Texto fornecido –
A iniciativa, regulamentada por uma resolução de fevereiro desse ano e em fase de implementação, está recebendo críticas de especialistas em educação. A principal delas é se, pagando tão pouco, o governo conseguirá atrair profissionais qualificados para auxiliar na alfabetização, capazes de reverter os déficits educacionais dessa fase. 

Depois, há o risco, ressaltam alguns, de que a função desses profissionais acabe sendo deturpada e essas pessoas sejam utilizadas como mera mão de obra barata. Atualmente, segundo o governo federal, 4.348 prefeituras já aderiram ao programa.

Em uma pesquisa rápida na internet, é possível encontrar vários editais de seleção de assistentes voluntários. Entre os municípios com editais abertos, estão as prefeituras de Caicó (RN), conforme reportagem já publicada pela Gazeta do Povo, e a de Irineópolis (SC).

Dados registrados –
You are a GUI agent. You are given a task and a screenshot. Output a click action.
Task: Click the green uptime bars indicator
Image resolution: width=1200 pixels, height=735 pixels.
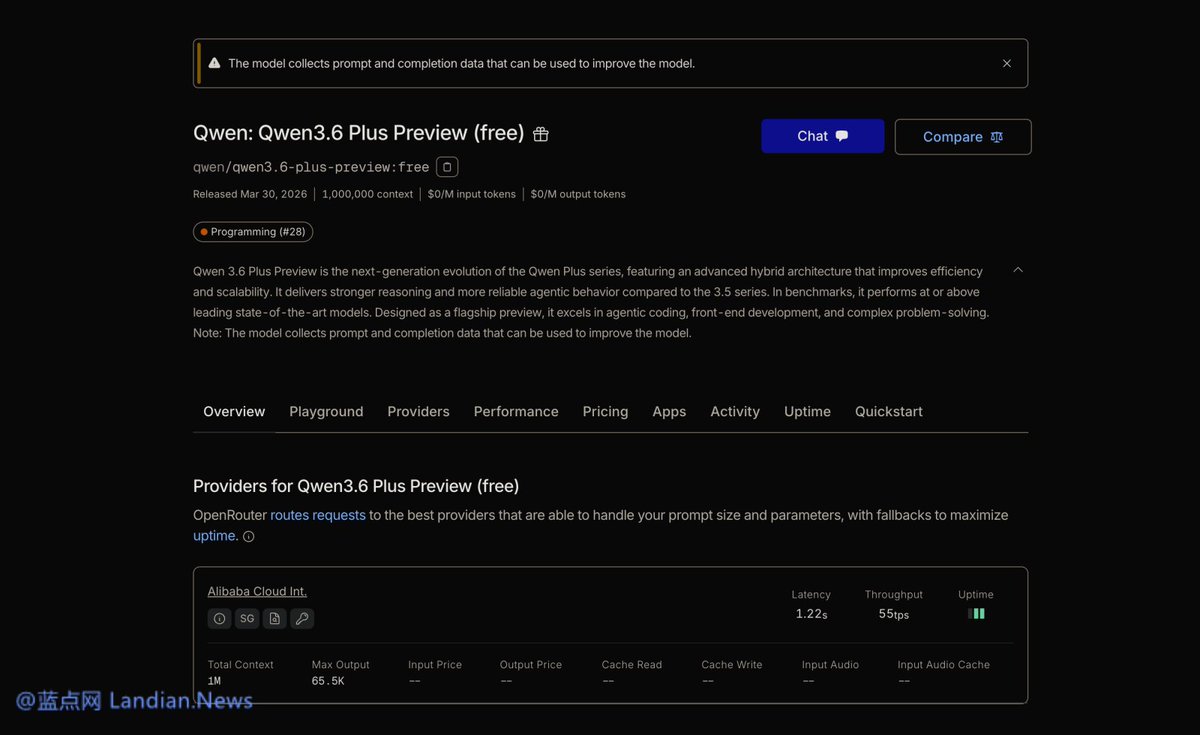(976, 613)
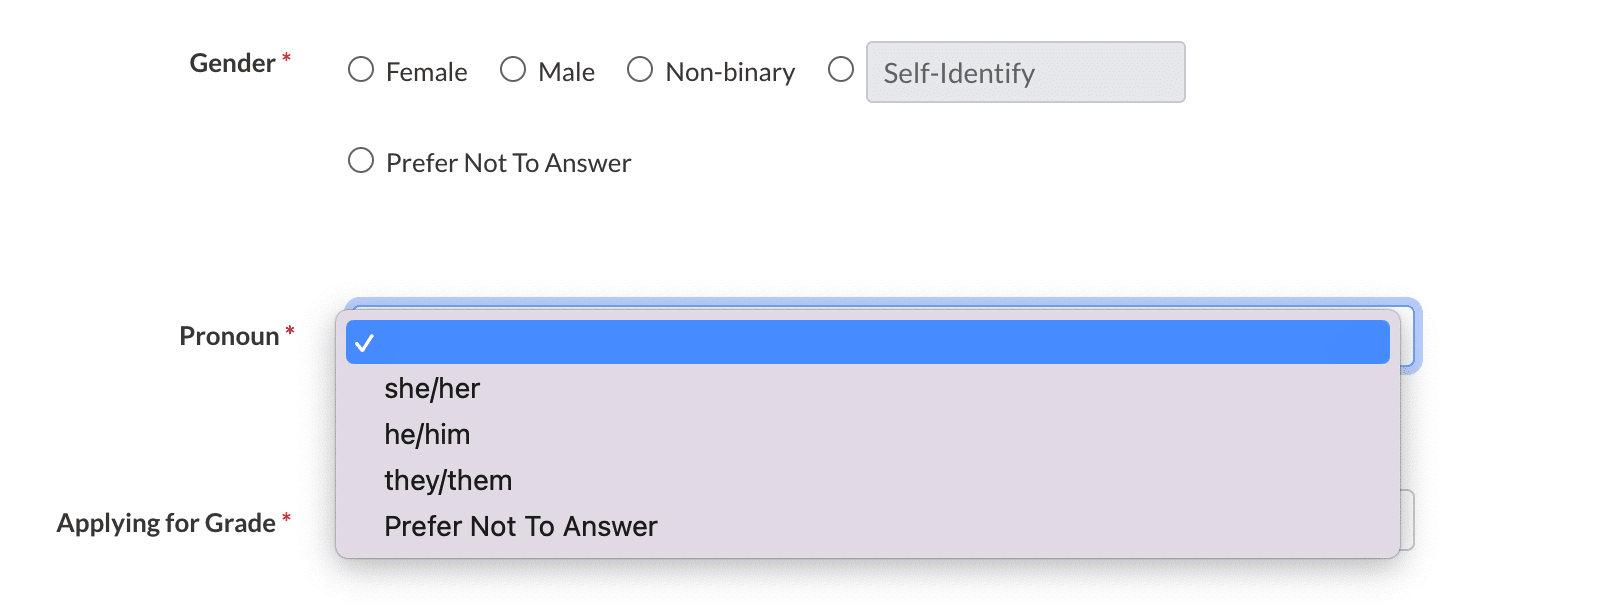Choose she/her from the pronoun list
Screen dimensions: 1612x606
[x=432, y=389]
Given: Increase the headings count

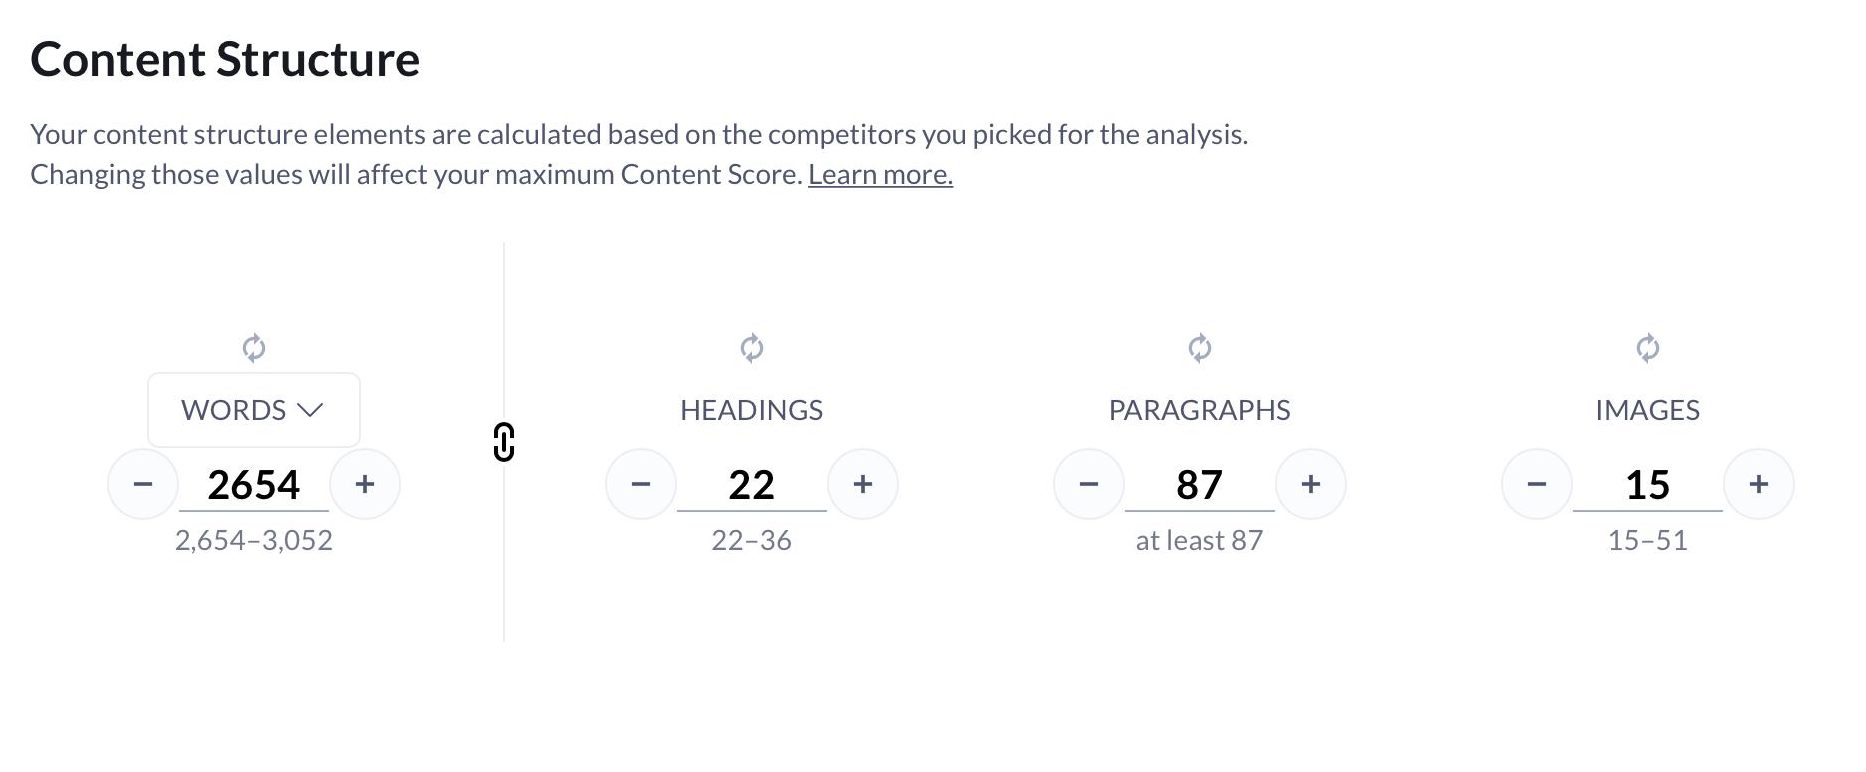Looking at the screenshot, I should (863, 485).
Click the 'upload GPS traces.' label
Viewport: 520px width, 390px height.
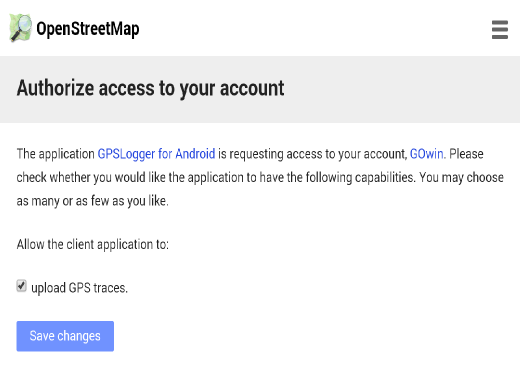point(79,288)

O que fazer –
1: Edite o trecho do texto sobre o programa de alfabetização que começa com as palavras "Depois, há o" e vai até "aderiram ao programa.", trocando "deturpada" por "desviada".
2: Retome o texto sobre o programa de alfabetização e dê continuidade a ele a partir do ponto em que termina.
As linhas não são usadas nesta parte.

As respostas –
1:
Depois, há o risco, ressaltam alguns, de que a função desses profissionais acabe sendo desviada e essas pessoas sejam utilizadas como mera mão de obra barata. Atualmente, segundo o governo federal, 4.348 prefeituras já aderiram ao programa.

2:
A cidade catarinense, por exemplo, quer preencher quatro vagas e os candidatos devem ter, no mínimo, formação de nível médio em magistério ou estar cursando pedagogia ou curso de pedagogia completo, conforme informa o edital

“O programa é nacional, estamos seguindo orientações do MEC”, diz Lillian Eliane Batschauer Ferreira, secretária de Educação do município. “Os valores repassados [os R$ 150 mensais aos voluntários] não entram nos cofres públicos, pois a transferência de recursos se dá via PDDE (Programa Dinheiro Direto na Escola)”, completa a secretária.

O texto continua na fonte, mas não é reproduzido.